Graded Monads and Behavioural Equivalence Games
Chase Ford, Harsh Beohar, Barbara König, Stefan Milius, Lutz Schröder
TL;DR
This work develops a unifying framework for behavioural equivalences across system types by using graded monads to encode depth-parametrized semantics. It derives a generic Spoiler-Duplicator game from a given graded monad, capturing finite-depth and infinite-depth equivalences through pre-determinization in the Eilenberg-Moore setting and a graded determinization construction. The paper shows sound and complete game characterizations for common semantics (bisimilarity, trace, simulation, etc.) and extends to infinite-depth behavior via a final coalgebra perspective, giving a fixpoint view and potential algorithmic approaches. The approach applies across labelled transition and probabilistic systems, linking canonical algebraic structures with coalgebraic semantics to provide a versatile, algebraic view of behavioural equivalence with practical implications for verification and synthesis.
Abstract
The framework of graded semantics uses graded monads to capture behavioural equivalences of varying granularity, for example as found on the linear-time/branching-time spectrum, over general system types.
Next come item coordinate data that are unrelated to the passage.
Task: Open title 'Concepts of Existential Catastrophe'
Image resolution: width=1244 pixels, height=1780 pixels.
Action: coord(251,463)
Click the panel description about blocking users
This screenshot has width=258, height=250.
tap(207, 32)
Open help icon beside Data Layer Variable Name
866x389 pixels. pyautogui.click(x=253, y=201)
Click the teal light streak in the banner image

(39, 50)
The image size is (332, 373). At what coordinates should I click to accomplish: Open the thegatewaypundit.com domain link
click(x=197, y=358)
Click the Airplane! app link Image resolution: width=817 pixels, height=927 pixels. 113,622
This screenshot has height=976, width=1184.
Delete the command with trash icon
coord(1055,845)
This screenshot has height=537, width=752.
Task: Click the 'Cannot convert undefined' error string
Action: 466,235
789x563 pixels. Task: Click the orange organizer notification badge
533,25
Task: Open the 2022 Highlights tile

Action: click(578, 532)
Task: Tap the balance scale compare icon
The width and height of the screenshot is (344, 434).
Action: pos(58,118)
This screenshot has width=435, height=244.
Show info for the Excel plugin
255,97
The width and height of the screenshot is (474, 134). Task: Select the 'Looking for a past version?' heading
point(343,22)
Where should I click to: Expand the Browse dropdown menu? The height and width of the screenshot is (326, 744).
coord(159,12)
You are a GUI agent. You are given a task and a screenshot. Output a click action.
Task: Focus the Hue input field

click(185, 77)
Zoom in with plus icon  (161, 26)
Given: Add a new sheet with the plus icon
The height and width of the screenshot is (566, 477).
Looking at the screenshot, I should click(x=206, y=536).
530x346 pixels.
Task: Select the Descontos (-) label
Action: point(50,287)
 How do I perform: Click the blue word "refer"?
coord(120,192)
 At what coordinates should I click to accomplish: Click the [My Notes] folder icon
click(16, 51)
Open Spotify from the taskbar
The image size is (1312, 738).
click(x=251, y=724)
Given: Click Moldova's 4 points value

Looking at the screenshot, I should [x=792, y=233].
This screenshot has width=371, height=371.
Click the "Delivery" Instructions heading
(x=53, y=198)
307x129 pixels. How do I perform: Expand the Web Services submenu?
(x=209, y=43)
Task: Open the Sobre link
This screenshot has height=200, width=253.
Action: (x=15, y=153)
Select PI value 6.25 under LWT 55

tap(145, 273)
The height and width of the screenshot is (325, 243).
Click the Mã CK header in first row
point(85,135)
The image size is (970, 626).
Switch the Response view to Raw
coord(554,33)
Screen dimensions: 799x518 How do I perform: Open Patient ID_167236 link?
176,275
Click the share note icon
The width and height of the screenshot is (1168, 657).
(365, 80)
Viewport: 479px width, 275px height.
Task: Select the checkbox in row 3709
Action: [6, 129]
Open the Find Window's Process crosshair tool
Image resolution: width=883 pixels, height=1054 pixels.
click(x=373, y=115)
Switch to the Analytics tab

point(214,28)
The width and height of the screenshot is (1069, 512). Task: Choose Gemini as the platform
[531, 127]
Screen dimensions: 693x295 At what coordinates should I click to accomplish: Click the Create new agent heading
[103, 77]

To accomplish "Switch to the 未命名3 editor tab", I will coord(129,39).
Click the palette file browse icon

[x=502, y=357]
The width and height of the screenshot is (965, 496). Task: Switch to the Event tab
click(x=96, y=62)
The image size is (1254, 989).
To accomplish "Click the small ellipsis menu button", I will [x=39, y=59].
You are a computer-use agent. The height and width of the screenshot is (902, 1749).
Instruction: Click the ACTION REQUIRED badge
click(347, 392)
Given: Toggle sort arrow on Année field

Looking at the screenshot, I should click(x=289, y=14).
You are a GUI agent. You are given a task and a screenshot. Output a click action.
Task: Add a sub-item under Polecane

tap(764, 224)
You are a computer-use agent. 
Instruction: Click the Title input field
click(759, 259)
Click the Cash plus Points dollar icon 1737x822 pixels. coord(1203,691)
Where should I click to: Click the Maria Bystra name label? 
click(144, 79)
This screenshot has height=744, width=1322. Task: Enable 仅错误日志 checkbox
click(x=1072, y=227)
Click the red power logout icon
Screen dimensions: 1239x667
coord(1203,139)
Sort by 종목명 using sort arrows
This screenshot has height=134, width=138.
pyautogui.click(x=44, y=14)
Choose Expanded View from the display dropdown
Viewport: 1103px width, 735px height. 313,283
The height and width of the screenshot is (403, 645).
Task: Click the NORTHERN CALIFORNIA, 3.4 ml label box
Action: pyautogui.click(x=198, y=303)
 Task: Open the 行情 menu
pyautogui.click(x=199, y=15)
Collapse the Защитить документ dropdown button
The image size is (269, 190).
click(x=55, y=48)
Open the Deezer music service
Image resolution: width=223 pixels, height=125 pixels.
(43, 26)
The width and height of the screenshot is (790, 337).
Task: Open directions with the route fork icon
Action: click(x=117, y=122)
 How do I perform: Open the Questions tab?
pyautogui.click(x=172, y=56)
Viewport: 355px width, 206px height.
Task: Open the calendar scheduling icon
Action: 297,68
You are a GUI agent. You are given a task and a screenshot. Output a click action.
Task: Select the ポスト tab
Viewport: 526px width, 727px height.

We describe a generic Spoiler-Duplicator game for graded semantics that is extracted from the given graded monad, and may be seen as playing out an equational proof; instances include standard pebble games for simulation and bisimulation as well as games for trace-like equivalences and coalgebraic behavioural equivalence. Considerations on an infinite variant of such games lead to a novel notion of infinite-depth graded semantics. Under reasonable restrictions, the infinite-depth graded semantics associated to a given graded equivalence can be characterized in terms of a determinization construction for coalgebras under the equivalence at hand.